Internal harmony also means harmony in Tibet, in other provinces with minorities like the Uighurs, and finally with Taiwan.
The West should state clearly that while these places are parts of the one China, as East Germany always remained part of the one Germany, different political systems can work side by side as shown very positively by Hong Kong.
Real harmony cannot be attained through force, but only through dialogue and smart policy from both local governments and Beijing. Only a just system that respects the needs, cultures and wishes of local minorities can create and maintain harmony.
Beijing's main enemies are local bureaucrats trapped in old ways of thinking. Harmony must be pursued vigorously as the political priority.

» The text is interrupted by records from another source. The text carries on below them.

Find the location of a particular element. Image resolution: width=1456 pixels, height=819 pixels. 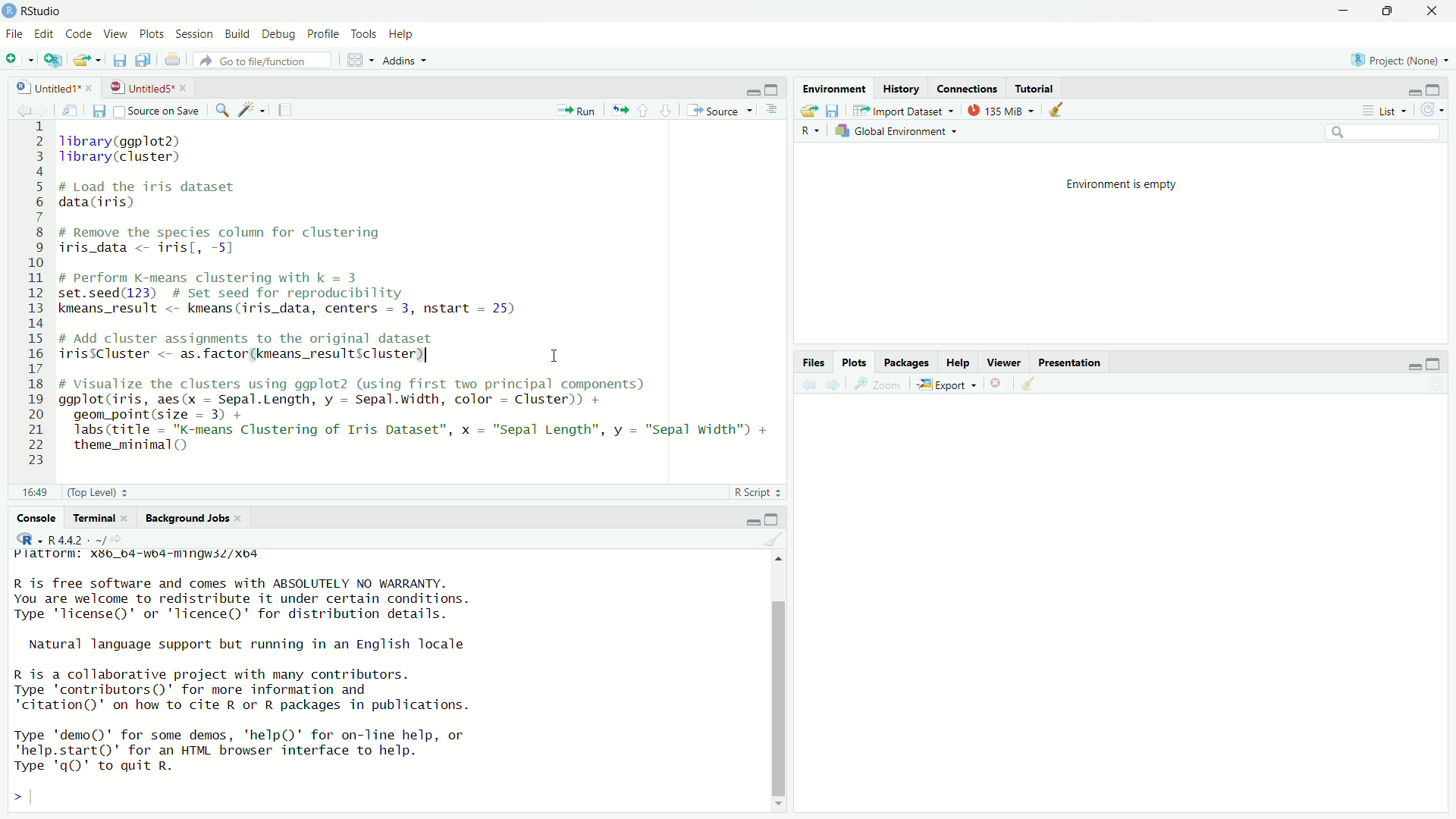

maximize is located at coordinates (774, 517).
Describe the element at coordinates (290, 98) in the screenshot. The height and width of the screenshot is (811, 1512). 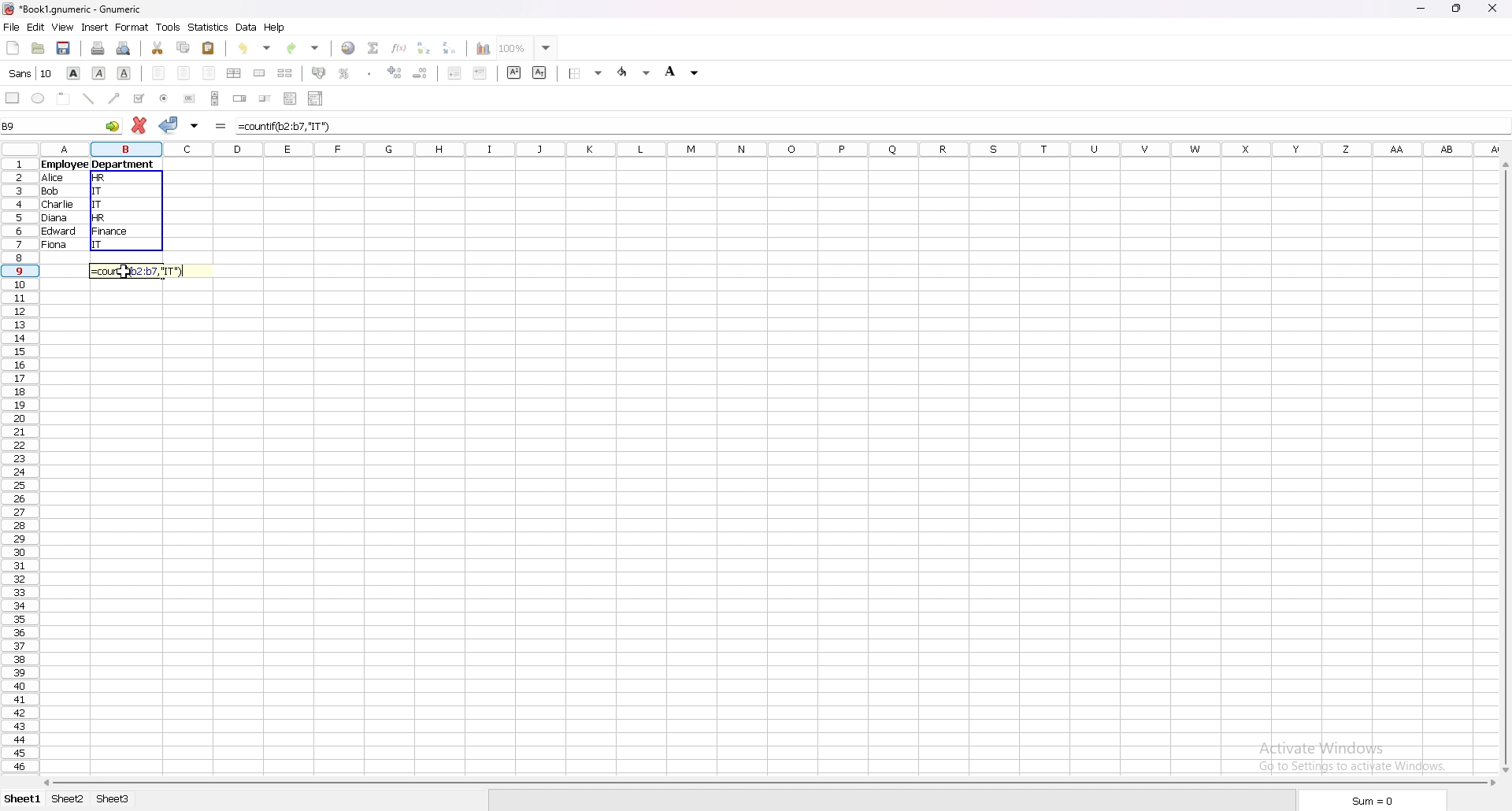
I see `list` at that location.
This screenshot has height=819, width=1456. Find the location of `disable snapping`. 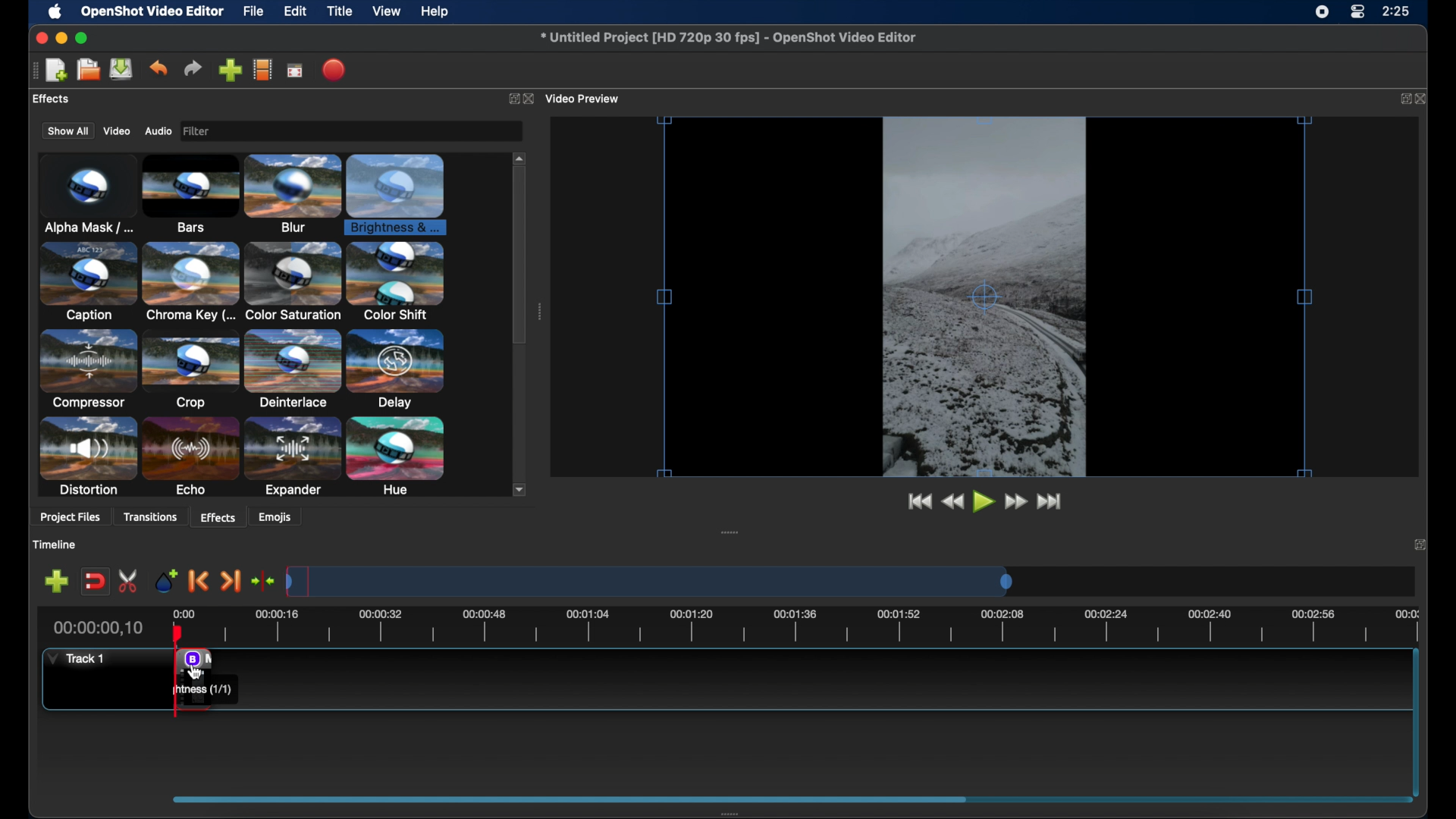

disable snapping is located at coordinates (95, 582).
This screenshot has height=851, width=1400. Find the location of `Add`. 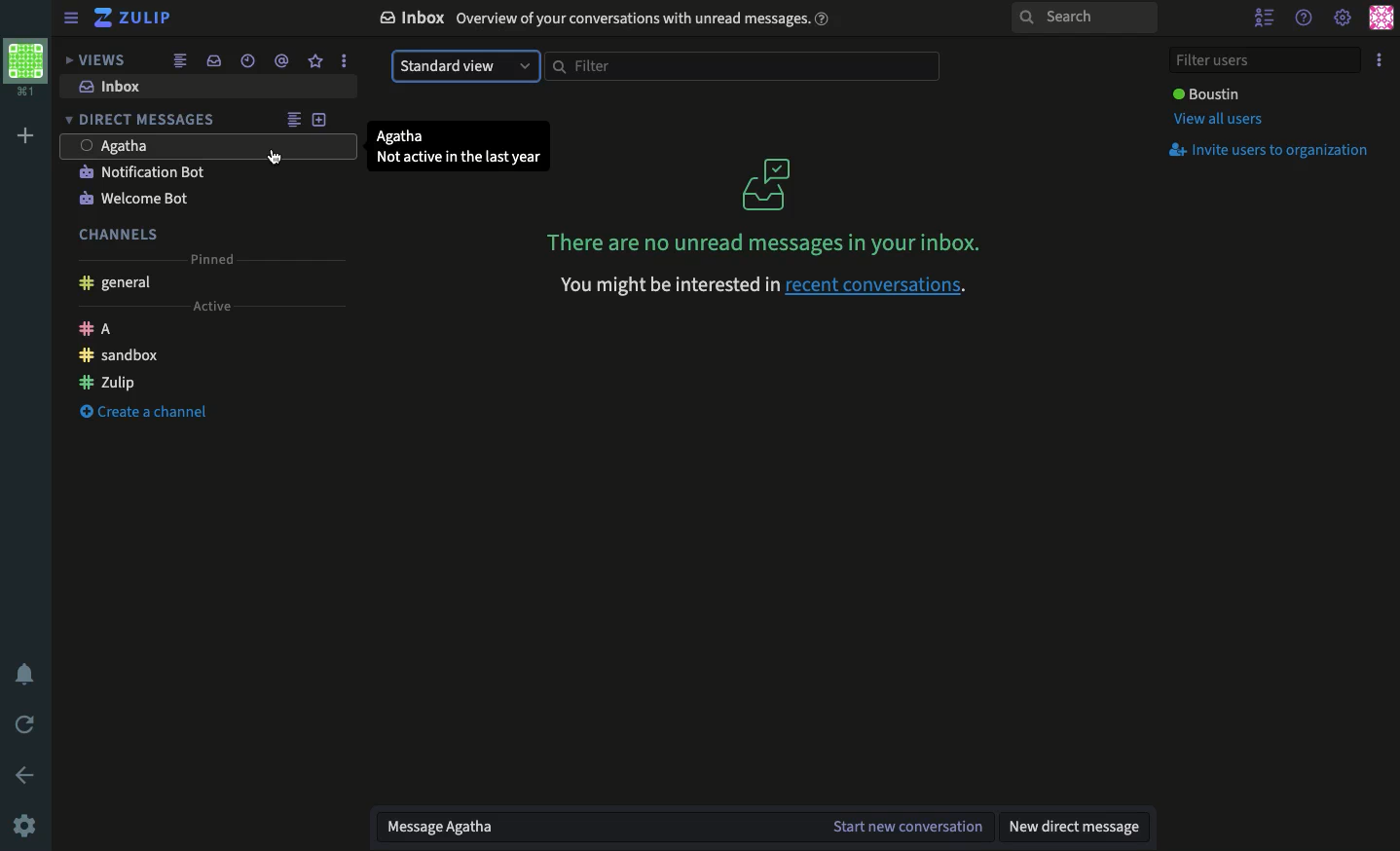

Add is located at coordinates (25, 137).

Beijing should produce a 'Harmony Report' for each of its provinces, including Taiwan and Tibet, and rapidly take effective first steps to reach this goal.
They should establish a new Ministry of Reconciliation in Beijing, instilling local politicians with fresh thinking and borrowing best practice from all over the world, like Northern Ireland and South Africa; for example, a release of political prisoners and more respect and oxygen for different nationalities.
In Beijing, officials are in secret talks with high ranking representatives from the Dalai Lama to test the 'wish list' of reconciliation with them on Tibet. (see Hubertus Hoffmann, Dalai Lama WSN Exclusive: Thoughts of Tibet's Spiritual Leader)
China should move forward on diplomatic relations with the Vatican too (see Hubertus Hoffmann, The Pope and Beijing), which have been under discussion for years with the logistical support of the Italian Embassy. The Pope is ready to downgrade existing diplomatic relations with Taiwan and build a modus vivendi with Beijing.
Christian elements are no threat to Beijing's political power, but could fill a moral vacuum in China which otherwise would be filled by sects like the Gaulung Fong and related ideologies.
China should not become too close to errant dictators in small countries and risk becoming patron of rogue states. They should instead promote a clean and clear image as benevolent promoter of a 'New World Order of Mutual Harmony'.